▶ **DOCUMENT EXCERPT**:
The UK is now the sixth largest broadband nation in the world with nearly 17.7 million broadband users by the end of the first quarter 2009 with France only just pipping the UK in to fifth place as they hit the 18 million mark according to the results released by the Broadband Forum and Point-Topic.com.
From the same period last year the UK had 16.3 million broadband users which has increased by about 1.34 million to 17.7 million.
China and America are a long way in front of everyone else, with China having 88 million broadband lines closely followed by the USA with 83 million lines, Japan were in third spot with 30.6 million broadband lines.
The full table of top 10 countries with broadband lines can be seen below:
| Country |
2008 Q1 |
2009 Q1 |
| China |
71,034,820 |
88,088,000 |
| USA |
72,581,920 |
83,968,547 |
| Japan |
28,836,100 |
30,631,900 |
| Germany |
21,077,450 |
24,144,350 |
| France |
16,186,996 |
18,009,500 |
| UK |
16,318,300 |
17,661,100 |
| South Korea |
14,970,775 |
15,709,771 |
| Italy |
11,300,077 |
12,447,533 |
| Brazil |
7,949,000 |
10,065,200 |
| Canada |
8,859,868 |
9,533,500 |
Despite the face that it is not until you hit fourth spot with Germany that there is a European country we still find that Western Europe has the largest number of broadband subscribers with 108 million, South and East Asia were on 99 million.
The total number of broadband lines worldwide came to 429.2 million with the top 10 countries in the list above accounting for 310 million of these.
The market share in terms of how users are getting their broadband still shows that currently DSL technology is leading the way with around 65% of users, Cable broadband has about 21% and Fibre has over 12%. Wireless and other technologies make up less 2.5%.
What we look forward to seeing over the coming years is the increase in fibre broadband which will likely result in the DSL technology reducing as more and more switch to next generation high speed Internet access.

▶ **TASK REQUIREMENTS**: Reproduce the passage of the broadband rankings article starting at "The market share" and ending at "speed Internet access.", word for word. The listing has no connection to the broadband rankings article.

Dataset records
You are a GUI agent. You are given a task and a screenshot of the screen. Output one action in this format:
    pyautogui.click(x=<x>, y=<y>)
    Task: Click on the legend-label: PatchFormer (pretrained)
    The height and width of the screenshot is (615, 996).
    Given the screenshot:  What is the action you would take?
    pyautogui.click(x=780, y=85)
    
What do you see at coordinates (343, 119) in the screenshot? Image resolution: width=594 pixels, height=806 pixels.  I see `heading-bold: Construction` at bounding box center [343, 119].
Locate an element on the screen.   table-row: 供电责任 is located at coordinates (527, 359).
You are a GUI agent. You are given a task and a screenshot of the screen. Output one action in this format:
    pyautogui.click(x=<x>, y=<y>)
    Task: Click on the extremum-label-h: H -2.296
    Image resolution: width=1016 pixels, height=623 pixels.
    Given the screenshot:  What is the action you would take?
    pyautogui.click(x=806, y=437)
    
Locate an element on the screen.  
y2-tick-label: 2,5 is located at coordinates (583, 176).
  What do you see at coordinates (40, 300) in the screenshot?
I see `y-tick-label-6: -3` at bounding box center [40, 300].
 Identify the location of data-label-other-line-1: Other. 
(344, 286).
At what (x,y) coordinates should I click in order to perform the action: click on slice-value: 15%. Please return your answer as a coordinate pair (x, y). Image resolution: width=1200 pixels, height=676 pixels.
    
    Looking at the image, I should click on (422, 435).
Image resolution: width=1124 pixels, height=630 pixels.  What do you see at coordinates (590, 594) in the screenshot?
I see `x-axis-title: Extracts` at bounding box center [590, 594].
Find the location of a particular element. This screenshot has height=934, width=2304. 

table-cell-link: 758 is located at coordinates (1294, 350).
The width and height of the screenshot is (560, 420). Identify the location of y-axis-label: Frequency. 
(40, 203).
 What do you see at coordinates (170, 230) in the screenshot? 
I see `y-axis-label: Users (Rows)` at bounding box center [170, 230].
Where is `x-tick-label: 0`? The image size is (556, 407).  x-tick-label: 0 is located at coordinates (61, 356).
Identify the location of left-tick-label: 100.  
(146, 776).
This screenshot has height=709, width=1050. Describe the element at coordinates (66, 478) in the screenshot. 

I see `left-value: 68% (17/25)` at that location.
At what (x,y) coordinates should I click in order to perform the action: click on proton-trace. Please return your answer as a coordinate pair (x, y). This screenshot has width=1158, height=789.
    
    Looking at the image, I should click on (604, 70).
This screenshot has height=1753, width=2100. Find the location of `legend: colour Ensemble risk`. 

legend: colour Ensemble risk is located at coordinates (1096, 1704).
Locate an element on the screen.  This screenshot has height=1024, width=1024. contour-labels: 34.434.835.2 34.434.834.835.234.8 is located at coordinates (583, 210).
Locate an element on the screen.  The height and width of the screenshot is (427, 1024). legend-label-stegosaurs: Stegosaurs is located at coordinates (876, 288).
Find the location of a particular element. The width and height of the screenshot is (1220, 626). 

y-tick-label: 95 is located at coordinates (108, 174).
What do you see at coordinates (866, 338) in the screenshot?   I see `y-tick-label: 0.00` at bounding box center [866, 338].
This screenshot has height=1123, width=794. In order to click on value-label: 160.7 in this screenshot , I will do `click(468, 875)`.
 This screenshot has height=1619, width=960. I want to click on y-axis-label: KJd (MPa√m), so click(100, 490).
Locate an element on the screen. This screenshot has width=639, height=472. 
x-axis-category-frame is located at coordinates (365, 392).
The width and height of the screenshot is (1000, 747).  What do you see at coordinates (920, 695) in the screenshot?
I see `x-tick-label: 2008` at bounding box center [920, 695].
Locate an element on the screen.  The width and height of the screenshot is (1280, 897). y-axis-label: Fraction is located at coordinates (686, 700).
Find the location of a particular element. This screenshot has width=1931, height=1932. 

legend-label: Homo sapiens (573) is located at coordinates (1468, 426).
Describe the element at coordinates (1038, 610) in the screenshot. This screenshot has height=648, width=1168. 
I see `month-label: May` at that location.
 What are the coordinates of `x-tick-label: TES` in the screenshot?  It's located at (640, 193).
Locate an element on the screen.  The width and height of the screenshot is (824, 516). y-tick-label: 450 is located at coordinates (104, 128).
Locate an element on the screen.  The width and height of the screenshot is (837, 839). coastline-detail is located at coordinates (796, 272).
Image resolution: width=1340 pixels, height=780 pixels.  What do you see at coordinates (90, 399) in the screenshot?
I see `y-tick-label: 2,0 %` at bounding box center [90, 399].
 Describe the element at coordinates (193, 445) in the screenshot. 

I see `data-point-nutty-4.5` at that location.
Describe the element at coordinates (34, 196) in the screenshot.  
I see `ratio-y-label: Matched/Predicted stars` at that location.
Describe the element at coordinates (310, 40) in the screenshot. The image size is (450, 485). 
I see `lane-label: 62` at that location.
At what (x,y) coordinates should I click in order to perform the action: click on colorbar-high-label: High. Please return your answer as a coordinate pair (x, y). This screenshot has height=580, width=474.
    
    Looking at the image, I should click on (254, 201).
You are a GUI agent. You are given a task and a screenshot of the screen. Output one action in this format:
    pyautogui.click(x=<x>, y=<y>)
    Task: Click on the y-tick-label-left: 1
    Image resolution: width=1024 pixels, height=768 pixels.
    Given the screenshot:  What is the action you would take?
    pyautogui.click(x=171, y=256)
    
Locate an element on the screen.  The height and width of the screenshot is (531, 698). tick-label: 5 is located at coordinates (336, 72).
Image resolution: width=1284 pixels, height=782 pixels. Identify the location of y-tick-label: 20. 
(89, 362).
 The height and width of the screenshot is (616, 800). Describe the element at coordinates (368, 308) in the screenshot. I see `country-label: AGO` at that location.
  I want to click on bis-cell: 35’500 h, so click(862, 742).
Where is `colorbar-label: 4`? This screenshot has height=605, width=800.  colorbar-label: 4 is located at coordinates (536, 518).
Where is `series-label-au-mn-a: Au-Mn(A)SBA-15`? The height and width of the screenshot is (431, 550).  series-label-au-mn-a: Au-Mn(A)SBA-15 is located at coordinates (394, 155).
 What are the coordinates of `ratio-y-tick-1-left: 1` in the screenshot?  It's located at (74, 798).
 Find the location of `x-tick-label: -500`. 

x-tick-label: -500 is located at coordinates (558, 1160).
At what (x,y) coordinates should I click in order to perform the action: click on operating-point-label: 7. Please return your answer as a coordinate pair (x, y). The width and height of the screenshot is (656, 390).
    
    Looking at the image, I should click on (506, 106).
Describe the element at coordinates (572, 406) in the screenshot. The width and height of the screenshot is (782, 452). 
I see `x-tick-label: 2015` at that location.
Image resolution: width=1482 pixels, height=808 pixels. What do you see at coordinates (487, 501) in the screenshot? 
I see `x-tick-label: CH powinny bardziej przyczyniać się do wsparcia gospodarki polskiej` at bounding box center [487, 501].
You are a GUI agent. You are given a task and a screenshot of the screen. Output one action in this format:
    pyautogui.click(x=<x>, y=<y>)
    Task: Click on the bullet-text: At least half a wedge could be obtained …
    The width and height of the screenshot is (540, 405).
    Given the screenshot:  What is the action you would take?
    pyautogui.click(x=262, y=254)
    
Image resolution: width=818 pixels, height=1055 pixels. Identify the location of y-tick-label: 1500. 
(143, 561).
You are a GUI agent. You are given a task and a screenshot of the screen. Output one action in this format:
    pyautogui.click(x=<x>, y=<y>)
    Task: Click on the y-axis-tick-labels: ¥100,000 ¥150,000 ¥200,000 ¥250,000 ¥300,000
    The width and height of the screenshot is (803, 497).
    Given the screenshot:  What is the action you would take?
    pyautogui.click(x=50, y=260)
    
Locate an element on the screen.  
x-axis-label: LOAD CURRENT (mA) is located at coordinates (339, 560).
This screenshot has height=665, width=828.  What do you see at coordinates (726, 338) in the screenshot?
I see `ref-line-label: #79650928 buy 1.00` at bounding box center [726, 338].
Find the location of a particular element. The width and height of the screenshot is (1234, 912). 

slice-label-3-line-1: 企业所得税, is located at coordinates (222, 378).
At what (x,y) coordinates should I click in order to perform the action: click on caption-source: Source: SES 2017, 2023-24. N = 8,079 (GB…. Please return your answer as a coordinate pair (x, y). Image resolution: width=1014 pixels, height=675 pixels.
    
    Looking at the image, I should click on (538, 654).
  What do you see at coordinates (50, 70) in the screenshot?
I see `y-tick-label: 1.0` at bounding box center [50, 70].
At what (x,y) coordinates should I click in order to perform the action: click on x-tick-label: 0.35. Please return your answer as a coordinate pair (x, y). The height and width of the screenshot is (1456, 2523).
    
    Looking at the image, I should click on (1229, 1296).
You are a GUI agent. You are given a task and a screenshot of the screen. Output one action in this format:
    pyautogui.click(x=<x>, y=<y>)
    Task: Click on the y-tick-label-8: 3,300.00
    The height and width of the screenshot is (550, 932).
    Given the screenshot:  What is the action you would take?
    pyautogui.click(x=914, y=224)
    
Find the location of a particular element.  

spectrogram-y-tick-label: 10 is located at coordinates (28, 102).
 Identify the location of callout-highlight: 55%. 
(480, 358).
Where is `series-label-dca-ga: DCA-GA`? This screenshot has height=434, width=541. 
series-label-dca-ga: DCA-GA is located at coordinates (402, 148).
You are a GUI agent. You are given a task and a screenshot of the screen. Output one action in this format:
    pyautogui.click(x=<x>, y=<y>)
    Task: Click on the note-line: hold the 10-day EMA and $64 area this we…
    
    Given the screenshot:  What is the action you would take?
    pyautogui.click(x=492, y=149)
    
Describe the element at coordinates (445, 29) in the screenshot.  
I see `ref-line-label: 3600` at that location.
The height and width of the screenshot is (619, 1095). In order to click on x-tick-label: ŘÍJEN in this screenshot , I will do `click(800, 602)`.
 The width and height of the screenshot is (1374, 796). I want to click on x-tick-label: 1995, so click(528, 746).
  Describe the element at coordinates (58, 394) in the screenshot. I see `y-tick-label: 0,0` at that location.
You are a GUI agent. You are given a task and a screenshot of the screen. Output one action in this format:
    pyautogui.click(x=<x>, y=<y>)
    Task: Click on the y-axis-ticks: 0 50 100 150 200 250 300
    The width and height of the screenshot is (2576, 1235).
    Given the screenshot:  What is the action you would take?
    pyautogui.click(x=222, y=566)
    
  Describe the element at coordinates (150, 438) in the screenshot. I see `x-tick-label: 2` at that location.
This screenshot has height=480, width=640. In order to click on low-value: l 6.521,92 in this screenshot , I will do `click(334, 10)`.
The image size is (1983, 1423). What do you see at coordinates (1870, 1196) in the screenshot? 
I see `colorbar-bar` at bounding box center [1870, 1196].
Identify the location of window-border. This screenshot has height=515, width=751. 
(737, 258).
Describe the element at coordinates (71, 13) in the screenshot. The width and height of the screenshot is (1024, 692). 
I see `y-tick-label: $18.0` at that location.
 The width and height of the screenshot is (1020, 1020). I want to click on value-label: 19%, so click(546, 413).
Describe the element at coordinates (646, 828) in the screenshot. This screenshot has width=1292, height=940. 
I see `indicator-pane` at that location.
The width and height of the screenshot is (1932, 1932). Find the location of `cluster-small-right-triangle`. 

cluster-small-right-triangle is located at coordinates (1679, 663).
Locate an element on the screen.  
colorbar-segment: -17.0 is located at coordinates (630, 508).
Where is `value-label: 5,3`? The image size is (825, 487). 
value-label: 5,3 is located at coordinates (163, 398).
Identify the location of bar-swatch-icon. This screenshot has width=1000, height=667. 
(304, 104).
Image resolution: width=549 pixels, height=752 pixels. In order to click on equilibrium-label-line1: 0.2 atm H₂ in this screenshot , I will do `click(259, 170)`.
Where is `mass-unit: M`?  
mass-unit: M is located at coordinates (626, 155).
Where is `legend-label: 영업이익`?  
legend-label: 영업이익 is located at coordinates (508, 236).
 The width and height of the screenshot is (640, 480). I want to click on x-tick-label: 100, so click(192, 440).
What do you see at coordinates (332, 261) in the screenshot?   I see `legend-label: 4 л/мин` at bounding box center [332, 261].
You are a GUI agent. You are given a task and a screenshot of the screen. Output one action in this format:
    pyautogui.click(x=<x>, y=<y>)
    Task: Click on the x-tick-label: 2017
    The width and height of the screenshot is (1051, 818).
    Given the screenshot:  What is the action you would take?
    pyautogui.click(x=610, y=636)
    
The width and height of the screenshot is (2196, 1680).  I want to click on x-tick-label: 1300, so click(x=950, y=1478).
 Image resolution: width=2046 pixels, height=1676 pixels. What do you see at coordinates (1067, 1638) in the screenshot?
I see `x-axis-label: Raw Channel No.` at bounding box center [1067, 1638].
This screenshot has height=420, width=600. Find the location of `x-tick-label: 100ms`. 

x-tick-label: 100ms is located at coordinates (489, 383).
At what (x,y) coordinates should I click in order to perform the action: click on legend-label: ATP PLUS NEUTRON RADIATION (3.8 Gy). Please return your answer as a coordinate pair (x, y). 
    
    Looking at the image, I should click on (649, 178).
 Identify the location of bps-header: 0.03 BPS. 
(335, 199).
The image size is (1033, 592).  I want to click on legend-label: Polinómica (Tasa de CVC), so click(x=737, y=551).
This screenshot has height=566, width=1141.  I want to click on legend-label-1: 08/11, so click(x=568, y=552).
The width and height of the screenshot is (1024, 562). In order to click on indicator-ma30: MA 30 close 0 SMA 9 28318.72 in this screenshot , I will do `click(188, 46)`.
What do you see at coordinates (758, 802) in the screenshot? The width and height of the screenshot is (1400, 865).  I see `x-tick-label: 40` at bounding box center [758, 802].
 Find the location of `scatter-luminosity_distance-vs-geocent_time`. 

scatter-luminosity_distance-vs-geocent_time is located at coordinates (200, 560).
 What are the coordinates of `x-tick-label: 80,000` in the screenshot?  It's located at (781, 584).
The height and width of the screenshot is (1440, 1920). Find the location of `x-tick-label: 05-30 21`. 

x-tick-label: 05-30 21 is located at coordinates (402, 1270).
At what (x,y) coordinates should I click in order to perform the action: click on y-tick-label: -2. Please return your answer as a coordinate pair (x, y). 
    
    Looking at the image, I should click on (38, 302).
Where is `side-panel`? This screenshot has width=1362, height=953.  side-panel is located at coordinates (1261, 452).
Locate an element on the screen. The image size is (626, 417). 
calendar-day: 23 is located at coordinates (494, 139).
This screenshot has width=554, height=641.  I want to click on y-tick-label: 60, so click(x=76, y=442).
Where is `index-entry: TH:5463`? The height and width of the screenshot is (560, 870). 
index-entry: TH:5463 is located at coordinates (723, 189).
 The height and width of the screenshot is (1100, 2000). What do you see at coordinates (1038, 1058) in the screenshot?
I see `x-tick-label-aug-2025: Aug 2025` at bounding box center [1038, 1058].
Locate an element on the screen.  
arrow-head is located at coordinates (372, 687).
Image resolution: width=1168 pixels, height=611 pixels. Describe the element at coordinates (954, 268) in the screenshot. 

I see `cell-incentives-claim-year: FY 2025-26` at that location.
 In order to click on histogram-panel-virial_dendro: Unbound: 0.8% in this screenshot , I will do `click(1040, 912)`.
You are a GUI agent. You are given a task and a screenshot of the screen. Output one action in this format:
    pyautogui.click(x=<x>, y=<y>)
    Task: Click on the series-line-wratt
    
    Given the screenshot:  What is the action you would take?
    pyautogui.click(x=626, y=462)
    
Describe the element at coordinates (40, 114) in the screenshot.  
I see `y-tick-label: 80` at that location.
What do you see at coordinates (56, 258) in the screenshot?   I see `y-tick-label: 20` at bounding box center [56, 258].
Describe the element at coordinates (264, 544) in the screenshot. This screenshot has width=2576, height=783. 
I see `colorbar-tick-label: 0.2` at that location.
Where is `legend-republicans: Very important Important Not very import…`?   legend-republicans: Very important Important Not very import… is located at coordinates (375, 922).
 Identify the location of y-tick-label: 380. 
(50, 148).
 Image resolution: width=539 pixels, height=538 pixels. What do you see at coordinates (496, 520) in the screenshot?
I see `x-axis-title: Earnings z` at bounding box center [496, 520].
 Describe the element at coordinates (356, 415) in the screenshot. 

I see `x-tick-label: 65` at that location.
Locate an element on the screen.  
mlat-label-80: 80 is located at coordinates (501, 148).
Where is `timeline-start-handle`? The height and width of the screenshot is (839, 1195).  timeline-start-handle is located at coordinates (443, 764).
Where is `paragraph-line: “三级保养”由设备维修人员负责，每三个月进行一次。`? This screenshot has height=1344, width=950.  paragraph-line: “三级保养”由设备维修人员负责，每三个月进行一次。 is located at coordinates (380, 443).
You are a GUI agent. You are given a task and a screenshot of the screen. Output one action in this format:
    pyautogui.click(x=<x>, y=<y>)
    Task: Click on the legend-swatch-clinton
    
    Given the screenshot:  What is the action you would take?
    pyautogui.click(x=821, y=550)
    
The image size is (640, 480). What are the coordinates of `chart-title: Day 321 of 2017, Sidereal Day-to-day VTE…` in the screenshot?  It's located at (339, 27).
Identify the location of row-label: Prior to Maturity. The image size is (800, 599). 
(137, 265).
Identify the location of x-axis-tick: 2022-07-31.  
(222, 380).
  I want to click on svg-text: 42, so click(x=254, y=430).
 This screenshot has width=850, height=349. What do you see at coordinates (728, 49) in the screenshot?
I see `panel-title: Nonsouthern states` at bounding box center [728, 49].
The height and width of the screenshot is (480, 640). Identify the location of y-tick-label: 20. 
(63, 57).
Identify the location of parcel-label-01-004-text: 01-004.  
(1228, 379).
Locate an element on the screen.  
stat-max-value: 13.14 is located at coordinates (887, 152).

▶ **ANSWER FOR THIS EXERCISE**:
The market share in terms of how users are getting their broadband still shows that currently DSL technology is leading the way with around 65% of users, Cable broadband has about 21% and Fibre has over 12%. Wireless and other technologies make up less 2.5%.
What we look forward to seeing over the coming years is the increase in fibre broadband which will likely result in the DSL technology reducing as more and more switch to next generation high speed Internet access.